[Data provided]

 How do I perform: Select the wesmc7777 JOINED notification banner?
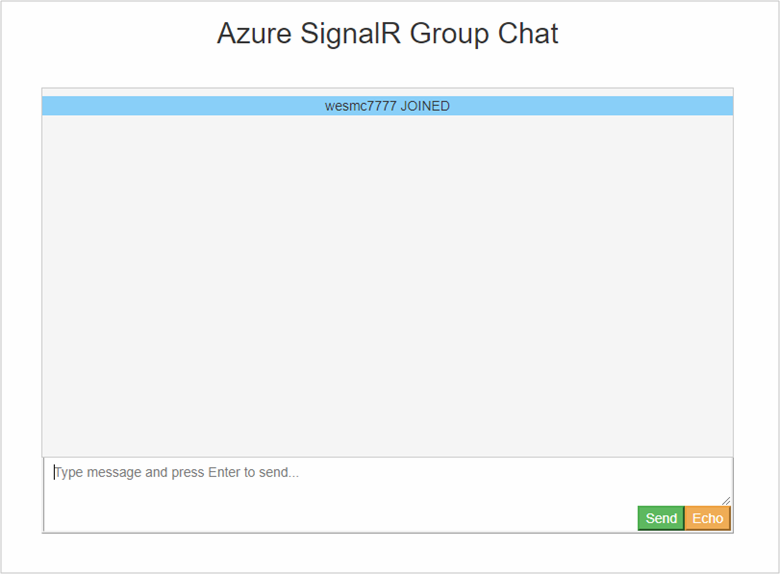(388, 106)
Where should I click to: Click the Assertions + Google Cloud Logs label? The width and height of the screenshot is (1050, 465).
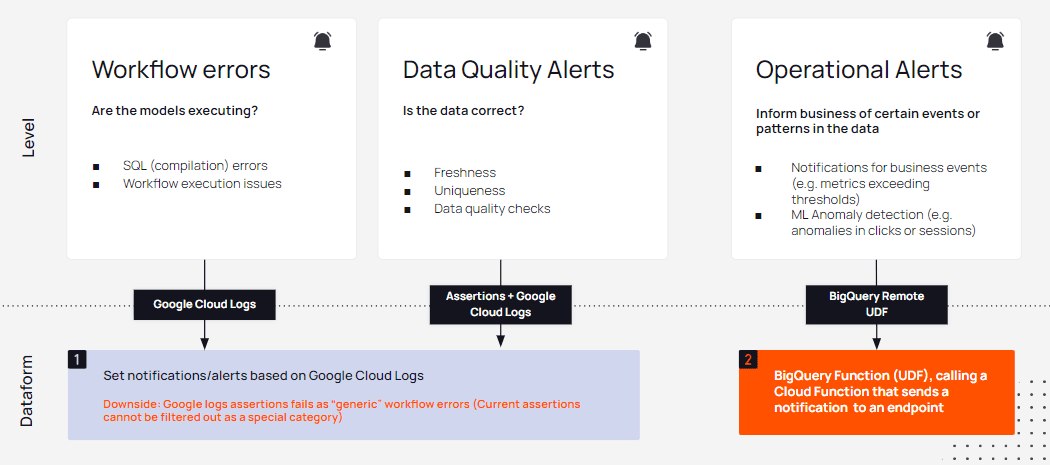click(501, 304)
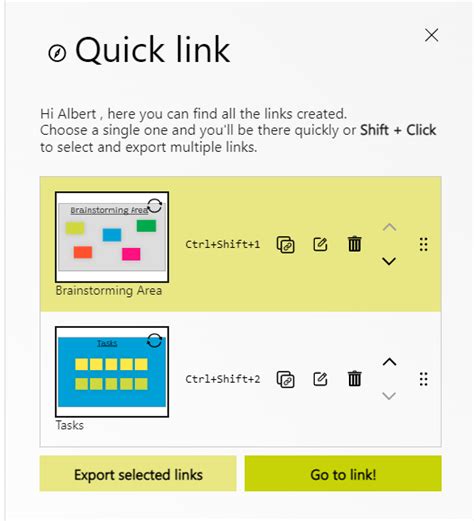Select the Brainstorming Area thumbnail
474x521 pixels.
(x=112, y=237)
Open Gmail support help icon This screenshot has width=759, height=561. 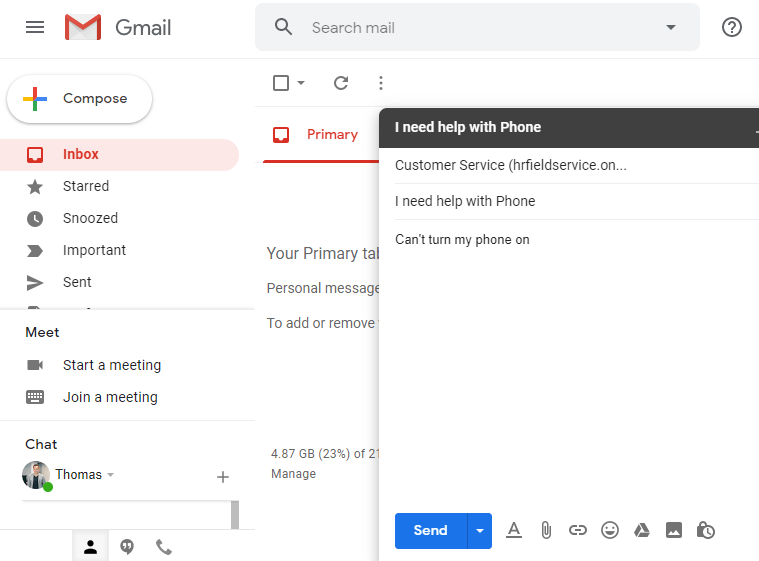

[/Data provided]

*Exercise details*.
For this step, transcribe all the material above exactly and drop the images.

*Solved problem*.
 How do I perform: Select the wesmc7777 JOINED notification banner?
(388, 106)
Where should I click to: Click the Assertions + Google Cloud Logs label? The width and height of the screenshot is (1050, 465).
click(501, 304)
Select the Brainstorming Area thumbnail
474x521 pixels.
(x=112, y=237)
Open Gmail support help icon This screenshot has width=759, height=561. 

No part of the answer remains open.